Problem statement. Continue the patch that reverts the RBD block-status change from the point where it stops.

During backup, bdrv_co_block_status is called for each block copy
chunk. When RBD is used, the current implementation with
rbd_diff_iterate2() using whole_object=true takes about linearly more
time, depending on the image size. Since there are linearly more
chunks, the slowdown is quadratic, becoming unacceptable for large
images (starting somewhere between 500-1000 GiB in my testing).
This reverts commit 0347a8fd4c3faaedf119be04c197804be40a384b as a
stop-gap measure, until it's clear how to make the implemenation
more efficient.
Upstream bug report:
https://gitlab.com/qemu-project/qemu/-/issues/1026
Signed-off-by: Fabian Ebner <f.ebner@proxmox.com>
---
block/rbd.c | 112 ----------------------------------------------------
1 file changed, 112 deletions(-)
diff --git a/block/rbd.c b/block/rbd.c
index a4b8fb482c..3393b06a4e 100644
--- a/block/rbd.c
+++ b/block/rbd.c
@@ -97,12 +97,6 @@ typedef struct RBDTask {
int64_t ret;
} RBDTask;
-typedef struct RBDDiffIterateReq {
- uint64_t offs;
- uint64_t bytes;
- bool exists;
-} RBDDiffIterateReq;
-
static int qemu_rbd_connect(rados_t *cluster, rados_ioctx_t *io_ctx,
BlockdevOptionsRbd *opts, bool cache,
const char *keypairs, const char *secretid,
@@ -1267,111 +1261,6 @@ static ImageInfoSpecific *qemu_rbd_get_specific_info(BlockDriverState *bs,
return spec_info;
}
-/*
- * rbd_diff_iterate2 allows to interrupt the exection by returning a negative
- * value in the callback routine. Choose a value that does not conflict with
- * an existing exitcode and return it if we want to prematurely stop the
- * execution because we detected a change in the allocation status.
- */
-#define QEMU_RBD_EXIT_DIFF_ITERATE2 -9000
-
-static int qemu_rbd_diff_iterate_cb(uint64_t offs, size_t len,
- int exists, void *opaque)
-{
- RBDDiffIterateReq *req = opaque;
-
- assert(req->offs + req->bytes <= offs);
- /*
- * we do not diff against a snapshot so we should never receive a callback
- * for a hole.
- */
- assert(exists);
-
- if (!req->exists && offs > req->offs) {
- /*
- * we started in an unallocated area and hit the first allocated
- * block. req->bytes must be set to the length of the unallocated area
- * before the allocated area. stop further processing.
- */
- req->bytes = offs - req->offs;
- return QEMU_RBD_EXIT_DIFF_ITERATE2;
- }
-
- if (req->exists && offs > req->offs + req->bytes) {
- /*
- * we started in an allocated area and jumped over an unallocated area,
- * req->bytes contains the length of the allocated area before the
- * unallocated area. stop further processing.

Supplied information.
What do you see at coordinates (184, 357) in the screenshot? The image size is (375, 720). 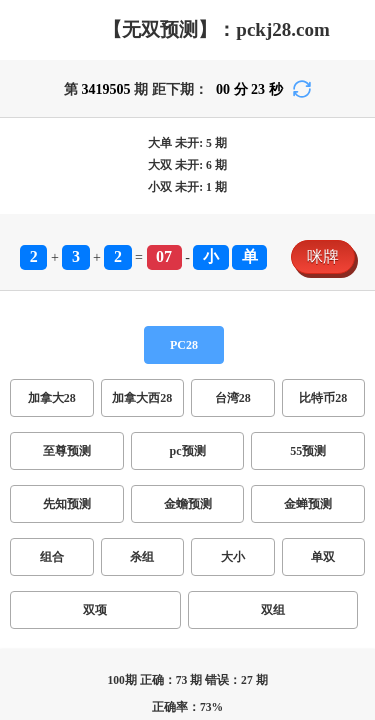 I see `台湾28` at bounding box center [184, 357]. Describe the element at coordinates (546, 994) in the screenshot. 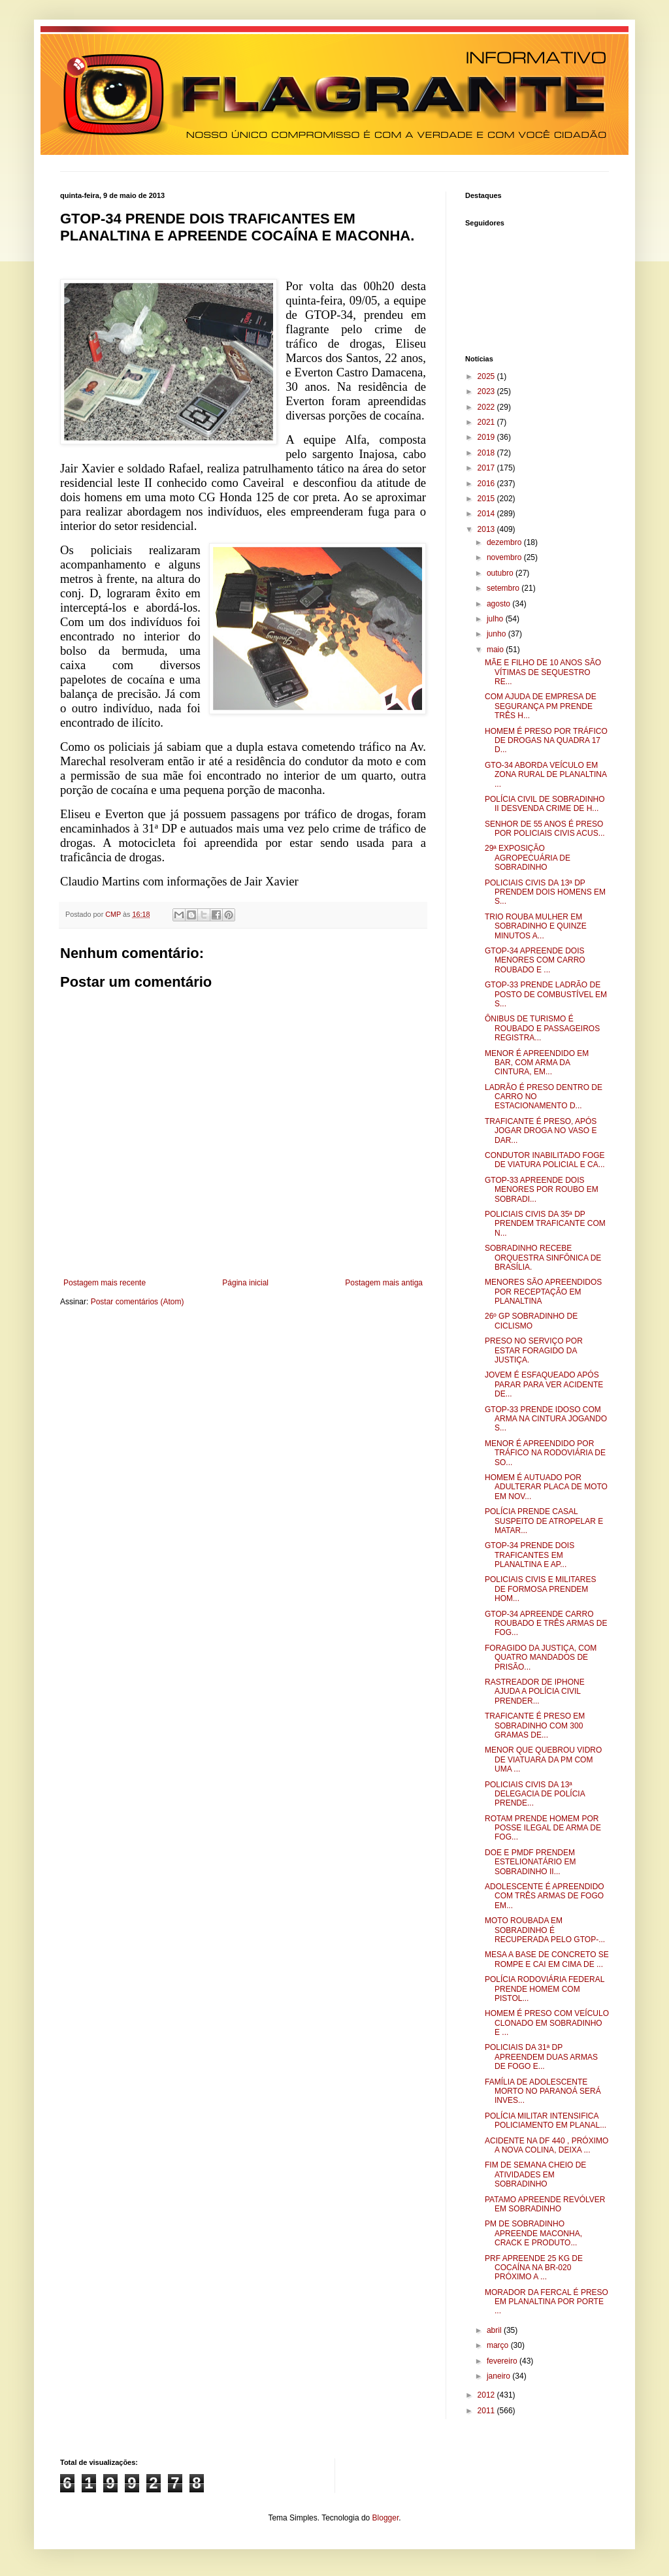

Result of the task.
- */
- return QEMU_RBD_EXIT_DIFF_ITERATE2;
- }
-
- req->bytes += len;
- req->exists = true;
-
- return 0;
-}
-
-static int coroutine_fn qemu_rbd_co_block_status(BlockDriverState *bs,
- bool want_zero, int64_t offset,
- int64_t bytes, int64_t *pnum,
- int64_t *map,
- BlockDriverState **file)
-{
- BDRVRBDState *s = bs->opaque;
- int status, r;
- RBDDiffIterateReq req = { .offs = offset };
- uint64_t features, flags;
-
- assert(offset + bytes <= s->image_size);
-
- /* default to all sectors allocated */
- status = BDRV_BLOCK_DATA | BDRV_BLOCK_OFFSET_VALID;
- *map = offset;
- *file = bs;
- *pnum = bytes;
-
- /* check if RBD image supports fast-diff */
- r = rbd_get_features(s->image, &features);
- if (r < 0) {
- return status;
- }
- if (!(features & RBD_FEATURE_FAST_DIFF)) {
- return status;
- }
-
- /* check if RBD fast-diff result is valid */
- r = rbd_get_flags(s->image, &flags);
- if (r < 0) {
- return status;
- }
- if (flags & RBD_FLAG_FAST_DIFF_INVALID) {
- return status;
- }
-
- r = rbd_diff_iterate2(s->image, NULL, offset, bytes, true, true,
- qemu_rbd_diff_iterate_cb, &req);
- if (r < 0 && r != QEMU_RBD_EXIT_DIFF_ITERATE2) {
- return status;
- }
- assert(req.bytes <= bytes);
- if (!req.exists) {
- if (r == 0) {
- /*
- * rbd_diff_iterate2 does not invoke callbacks for unallocated
- * areas. This here catches the case where no callback was
- * invoked at all (req.bytes == 0).
- */
- assert(req.bytes == 0);
- req.bytes = bytes;
- }
- status = BDRV_BLOCK_ZERO | BDRV_BLOCK_OFFSET_VALID;
- }
-
- *pnum = req.bytes;
- return status;
-}
-
static int64_t qemu_rbd_getlength(BlockDriverState *bs)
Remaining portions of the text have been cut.